Nos vies désaccordées, Gaëlle Josse

nos-vies-d-saccord-es_9782746731448Présentation de l’éditeur :

« Avec Sophie, j’ai tout reçu, et tout perdu. Je me suis cru invincible. Je nous ai crus invincibles. Jamais je n’ai été aussi désarmé qu’aujourd’hui, ni plus serein peut-être. »
François Vallier, jeune pianiste célèbre, découvre un jour que Sophie, qu’il a aimée passionnément puis abandonnée dans des circonstances dramatiques, est internée depuis plusieurs années. Il quitte tout pour la retrouver.
Confronté à un univers inconnu, il va devoir se dépouiller de son personnage, se regarder en face. Dans ce temps suspendu, il va revivre son histoire avec Sophie, une artiste fragile et imprévisible, jusqu’au basculement.
La musique de nos vies parfois nous échappe. Comment la retrouver ?

J’attendais (j’espérais ?) un coup de cœur, il n’est pas venu. Preuve qu’on ne décide pas de l’effet que les livres ont sur soi.

De cette lecture me reste surtout une collection de jolies phrases – on a fait pire souvenir.

« Sait-on réellement ce que l’on donne ? » (page 8)
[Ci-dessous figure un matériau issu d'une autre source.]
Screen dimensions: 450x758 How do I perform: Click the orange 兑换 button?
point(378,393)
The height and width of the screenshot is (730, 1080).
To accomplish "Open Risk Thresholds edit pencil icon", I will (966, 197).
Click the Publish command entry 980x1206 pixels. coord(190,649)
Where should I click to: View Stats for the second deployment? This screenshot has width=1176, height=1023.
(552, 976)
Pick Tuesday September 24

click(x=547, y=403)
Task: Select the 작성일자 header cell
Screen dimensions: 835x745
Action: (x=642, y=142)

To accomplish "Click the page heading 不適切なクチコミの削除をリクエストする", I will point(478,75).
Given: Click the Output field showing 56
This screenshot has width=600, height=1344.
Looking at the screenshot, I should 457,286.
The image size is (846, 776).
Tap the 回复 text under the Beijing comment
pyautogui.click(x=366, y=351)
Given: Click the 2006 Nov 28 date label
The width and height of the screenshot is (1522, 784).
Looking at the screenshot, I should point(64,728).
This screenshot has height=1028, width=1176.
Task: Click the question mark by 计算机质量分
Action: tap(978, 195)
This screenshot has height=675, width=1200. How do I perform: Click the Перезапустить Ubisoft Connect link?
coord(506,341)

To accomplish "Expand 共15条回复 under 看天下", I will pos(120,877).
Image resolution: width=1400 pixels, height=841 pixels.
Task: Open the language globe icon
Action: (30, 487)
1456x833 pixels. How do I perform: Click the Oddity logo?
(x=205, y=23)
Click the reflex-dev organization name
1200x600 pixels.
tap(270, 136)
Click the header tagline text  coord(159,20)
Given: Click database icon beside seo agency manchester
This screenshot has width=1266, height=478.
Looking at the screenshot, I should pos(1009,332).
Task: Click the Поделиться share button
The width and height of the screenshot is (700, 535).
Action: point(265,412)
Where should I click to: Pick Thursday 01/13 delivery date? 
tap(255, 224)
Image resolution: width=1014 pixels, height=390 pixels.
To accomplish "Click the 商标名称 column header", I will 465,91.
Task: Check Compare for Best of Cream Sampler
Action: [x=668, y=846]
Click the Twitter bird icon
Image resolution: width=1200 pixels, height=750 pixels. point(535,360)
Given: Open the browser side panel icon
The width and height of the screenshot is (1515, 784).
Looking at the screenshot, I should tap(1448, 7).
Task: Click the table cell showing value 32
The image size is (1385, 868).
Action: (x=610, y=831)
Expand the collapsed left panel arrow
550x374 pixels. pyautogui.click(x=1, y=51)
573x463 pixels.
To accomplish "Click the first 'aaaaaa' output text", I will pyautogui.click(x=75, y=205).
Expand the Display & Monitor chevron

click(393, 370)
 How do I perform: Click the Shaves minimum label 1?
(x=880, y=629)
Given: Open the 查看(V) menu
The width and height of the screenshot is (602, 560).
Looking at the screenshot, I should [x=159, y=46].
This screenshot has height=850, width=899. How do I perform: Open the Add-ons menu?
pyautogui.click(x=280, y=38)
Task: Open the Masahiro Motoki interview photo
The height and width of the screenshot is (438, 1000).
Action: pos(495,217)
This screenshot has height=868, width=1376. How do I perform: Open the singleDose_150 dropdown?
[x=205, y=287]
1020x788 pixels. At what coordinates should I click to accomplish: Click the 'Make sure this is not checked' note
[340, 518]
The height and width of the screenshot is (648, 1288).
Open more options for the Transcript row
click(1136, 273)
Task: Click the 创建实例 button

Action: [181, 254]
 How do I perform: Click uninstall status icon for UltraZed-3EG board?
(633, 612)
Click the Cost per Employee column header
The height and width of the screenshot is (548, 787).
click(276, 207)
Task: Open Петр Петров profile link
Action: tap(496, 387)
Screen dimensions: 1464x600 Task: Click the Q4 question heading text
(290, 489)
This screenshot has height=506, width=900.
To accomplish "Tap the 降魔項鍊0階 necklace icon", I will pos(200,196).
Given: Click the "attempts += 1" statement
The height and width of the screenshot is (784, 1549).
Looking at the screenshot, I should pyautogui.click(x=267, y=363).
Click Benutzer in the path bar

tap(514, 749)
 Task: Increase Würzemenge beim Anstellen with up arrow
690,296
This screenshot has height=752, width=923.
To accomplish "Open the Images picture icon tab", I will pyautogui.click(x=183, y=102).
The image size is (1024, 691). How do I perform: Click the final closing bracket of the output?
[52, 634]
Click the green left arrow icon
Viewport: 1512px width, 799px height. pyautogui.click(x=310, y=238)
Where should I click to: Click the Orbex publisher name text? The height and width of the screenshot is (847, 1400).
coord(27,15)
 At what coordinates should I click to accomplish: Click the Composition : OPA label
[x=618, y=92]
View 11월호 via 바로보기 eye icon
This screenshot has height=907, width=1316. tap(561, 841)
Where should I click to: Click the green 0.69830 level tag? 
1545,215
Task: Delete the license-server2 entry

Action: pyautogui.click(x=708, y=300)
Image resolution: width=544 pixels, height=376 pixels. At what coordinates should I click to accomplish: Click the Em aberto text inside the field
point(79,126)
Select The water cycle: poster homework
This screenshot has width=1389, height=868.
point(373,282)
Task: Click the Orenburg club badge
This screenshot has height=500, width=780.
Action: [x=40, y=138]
« Il faut savoir apprécier cette minuscule et intense satisfaction de situer un amer dans un espace inconnu, de croire un instant que l’on a toujours vécu là, simplement parce qu’en deux jours on est entré trois fois dans le même café. » (page 34)

« On croit la passion intacte, mais qu’en est-il lorsqu’elle se déplie sur trois ou quatre années d’agenda, entre des aéroports, des chambres d’hôtel, des cocktails, des valises et des taxis, des studios d’enregistrement, des loges et des salles de concert ? » (page 35)

« Donner un récital, c’est aller chercher chacun, sur chaque note, au fond de son fauteuil. » (page 35)

« Le talent est une chose, la chance en est une autre, et leur rencontre aléatoire. » (page 36)

« L’ennui réside dans une absence d’attente, de tension, de désir. » (page 50)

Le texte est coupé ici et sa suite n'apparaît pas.